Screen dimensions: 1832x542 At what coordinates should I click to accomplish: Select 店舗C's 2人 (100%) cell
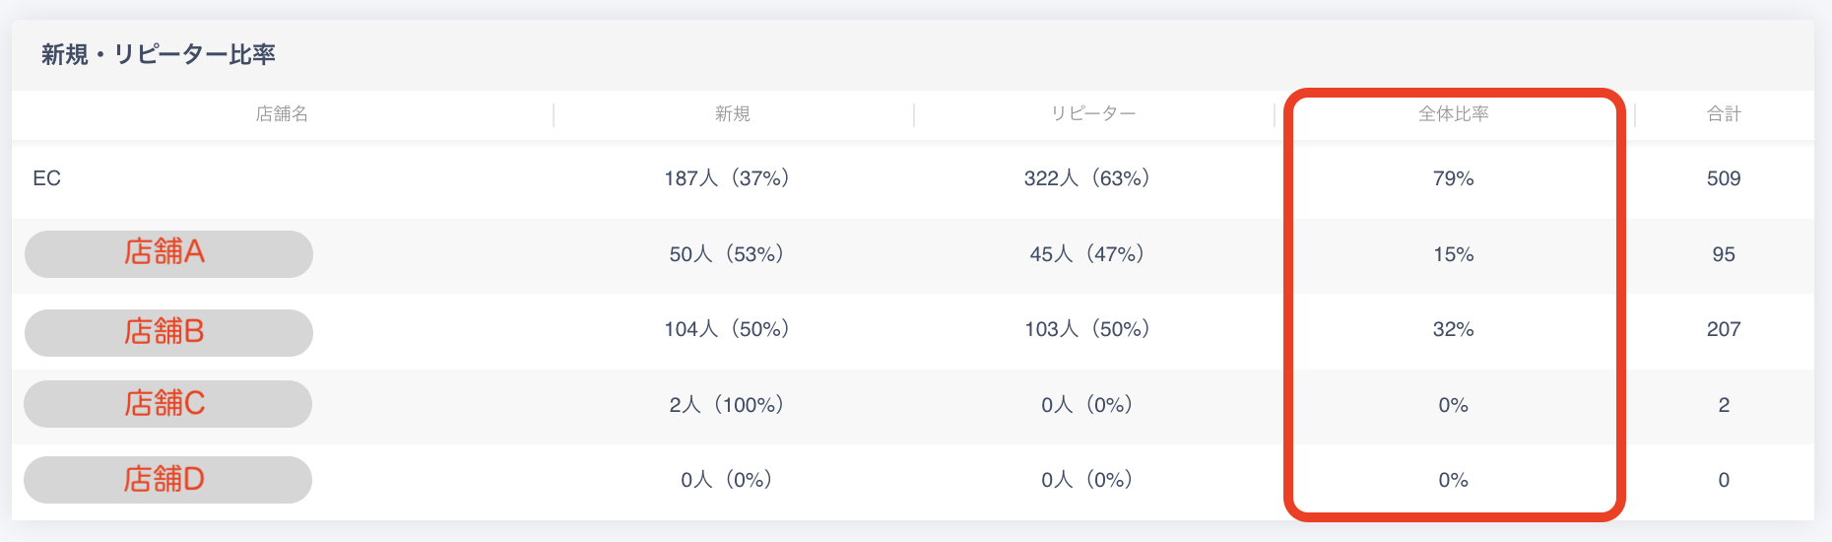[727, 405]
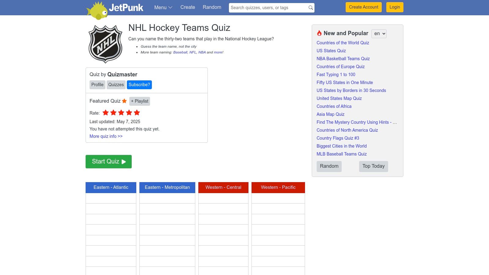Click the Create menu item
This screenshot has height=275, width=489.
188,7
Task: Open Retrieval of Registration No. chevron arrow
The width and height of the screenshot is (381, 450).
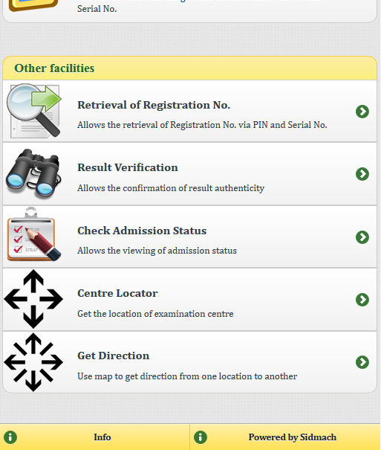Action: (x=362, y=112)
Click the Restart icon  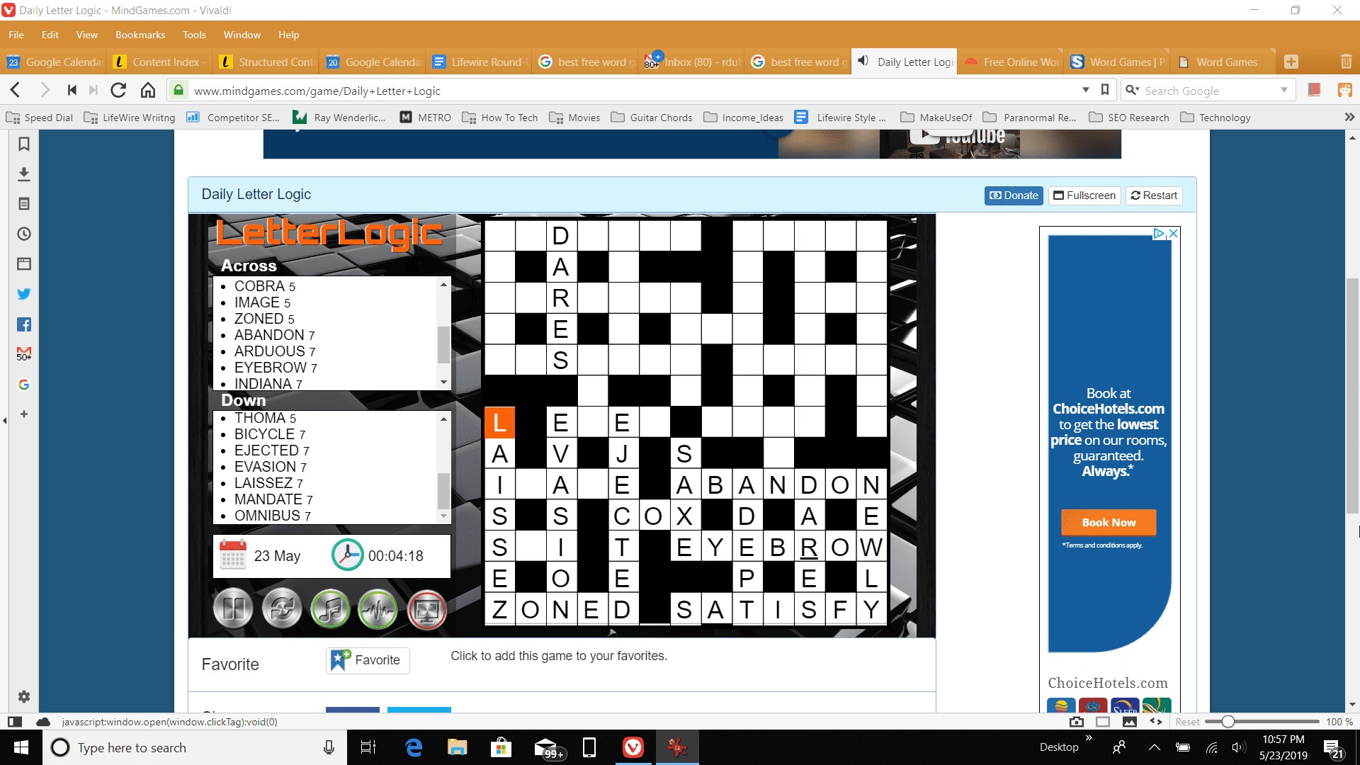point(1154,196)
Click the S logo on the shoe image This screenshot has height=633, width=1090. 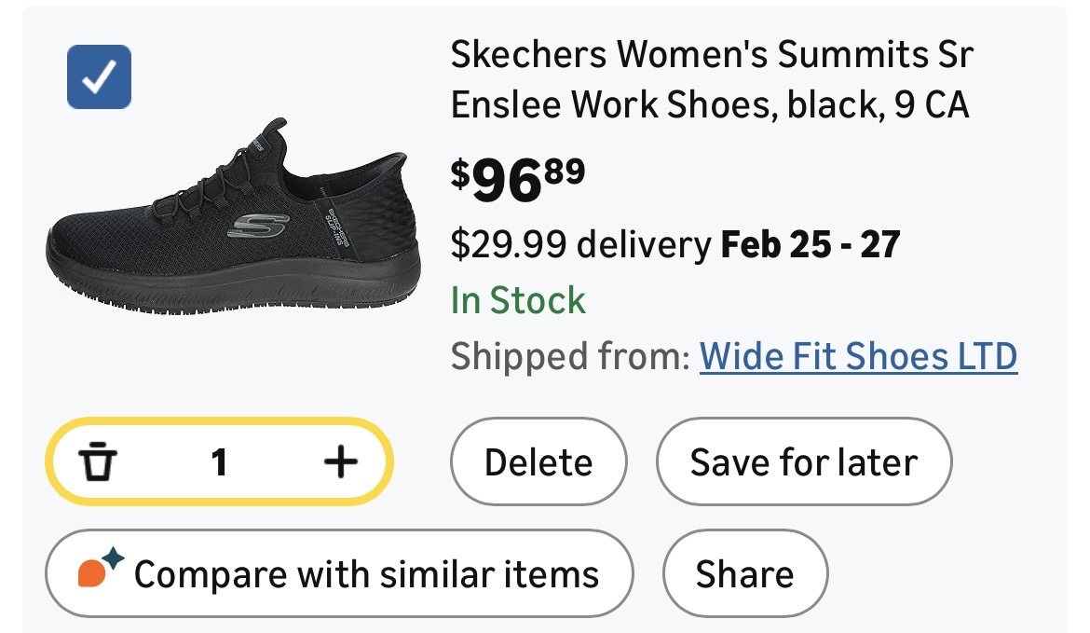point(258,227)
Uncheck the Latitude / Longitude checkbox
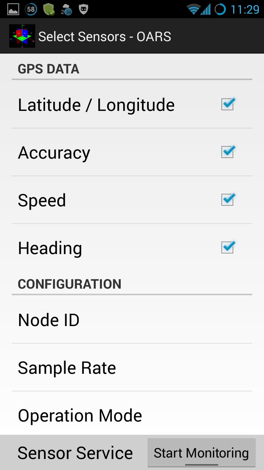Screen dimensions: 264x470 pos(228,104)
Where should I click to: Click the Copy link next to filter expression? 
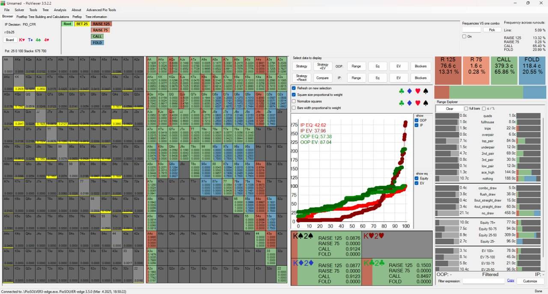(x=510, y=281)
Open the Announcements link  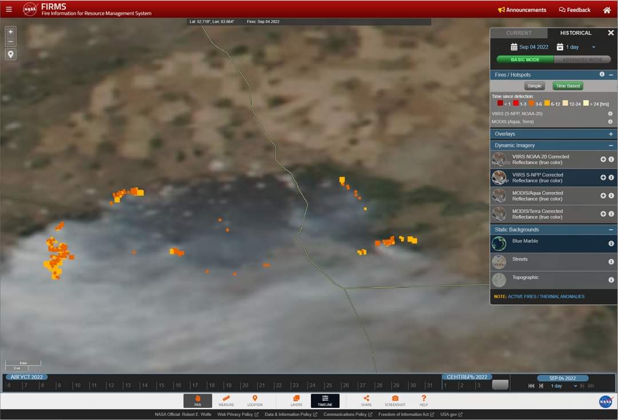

Problem to work on - Your task is to transcribe, exactly and without additions, every line from the one that contains "Where should I" to the end of the entries above, both included. Omit all pictures.

The completed task -
Where should I click to: Click the Copy link next to filter expression? 
(x=510, y=281)
Open the Announcements link  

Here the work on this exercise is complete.